Kass died early Wednesday at 89 as the longest-serving chaplain in the New York Police Department, with a career that included responses to global terrorism, local violence and the intimate needs of police officers — as well as a hostage crisis that he famously resolved with a non-kosher pastrami sandwich.

He had worked until weeks before his death and, days earlier, had tuned in from his hospital room to a ceremony honoring him for 60 years of service within the NYPD.

“As our longtime spiritual director, he anchored Shomrim in Torah values and service, guiding us through milestones, line-of-duty tragedies, and everyday decisions alike,” the Shomrim Society, a fraternal organization for Jewish police officers, said in a statement. “His counsel shaped our traditions, his presence steadied our hearts, and his example set the standard for what it means to be a Shomrim leader.”
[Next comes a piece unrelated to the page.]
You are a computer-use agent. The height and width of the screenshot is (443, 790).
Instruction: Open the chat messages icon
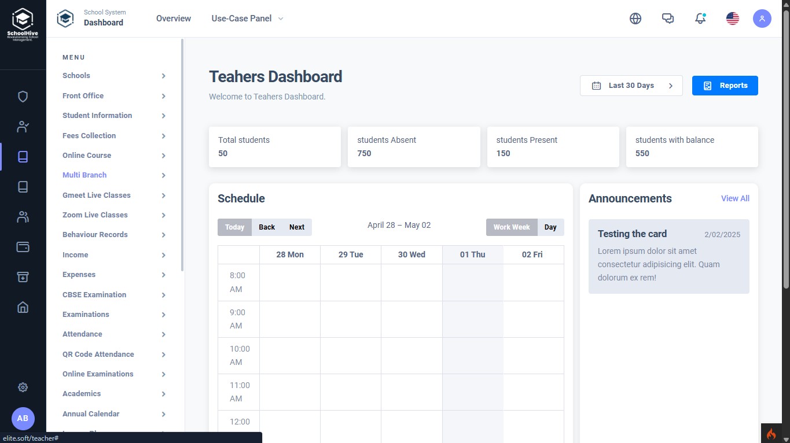[668, 19]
Born and raised in New Jersey, Kass attended Camp Ramah before enrolling at Columbia University in 1953. His freshman-year roommates there were Robert Alter, who would become a preeminent translator of the Bible, and Shalom Schwartz, later a leading psychologist in Israel.

After graduating from college, he earned both a doctorate from New York University and ordination as a Conservative rabbi from the Jewish Theological Seminary of America before joining the U.S. Air Force as a chaplain. Returning stateside, he took a pulpit in Queens before being urged to join the city’s police department as a chaplain.

At the time, he was only the third Jewish chaplain to work for the NYPD. He would become its longest-serving and the first three-star chaplain, working under eight mayors and 21 police chiefs.

At the same time, Kass spent decades in congregations, helming the East Midwood Jewish Center, a Conservative synagogue in Brooklyn, for 36 years until his retirement in 2014.

“He was just a very kind and unassuming person — and a dream to work with,” said Rabbi Sam Levine, the synagogue’s current rabbi who also served as cantor during Kass’ tenure. “His gifts allowed him to lead this community through some very difficult times, particularly over a battle over egalitarianism, which he was extremely devoted to.”

Kass had been exempted from courses intended to teach rabbis-to-be how to deliver sermons, Levine said, because he was so gifted a speaker, delivering complex comments extemporaneously to great effect. “It was like watching a magician in a way,” he said.

The NYC Benevolent Association called Kass “a true pillar of the NYPD” in a social media post mourning him. “Every time we bowed our heads for one of his prayers, we appreciated his deep faith, his old-school wit and his unshakable devotion to the men and women who protect NYC,” the group said. “He was a champion of all that is good and noble about our profession. May his memory be a blessing.”

NYPD Police Commissioner Jessica Tisch, who is Jewish, mourned Kass in a statement following his death. She noted that he was the youngest chaplain in the department’s history when he came on at age 30.

“Nearly six decades later, he remained its spiritual heart — a source of strength, guidance, and faith for generations of police officers and their families,” Tisch said, adding, “His loss is immeasurable. His example is everlasting.”

Within the NYPD, Kass was responsible for the spiritual care of all officers but especially the thousands who are Jewish. Kass successfully advocated for the right of Jewish police officers not to work on Shabbat and major Jewish holidays while also serving as the primary Jewish figure for Jewish officers who were otherwise unaffiliated with Jewish communities.

“The main responsibility for a spiritual leader is to bring all people closer together, including those of your own faith,” he told the New York Jewish Week when he was honored as one of “36 to Watch” in 2024. “I feel particularly proud that the Shomrim Society embraces Jews of all backgrounds and points of view. The organization is a paragon of the unity that ought to bind all Jews together.”

Kass is survived by his three children and three grandchildren. He was married for 54 years to Miryom Kass, an educator, until her death in 2017. Speaking at the 2016 ceremony marking 50 years with the NYPD, Kass said about Miryom, “She has been my confidant, my partner, my co-worker, she’s been my inspiration, she’s been my chaplain.”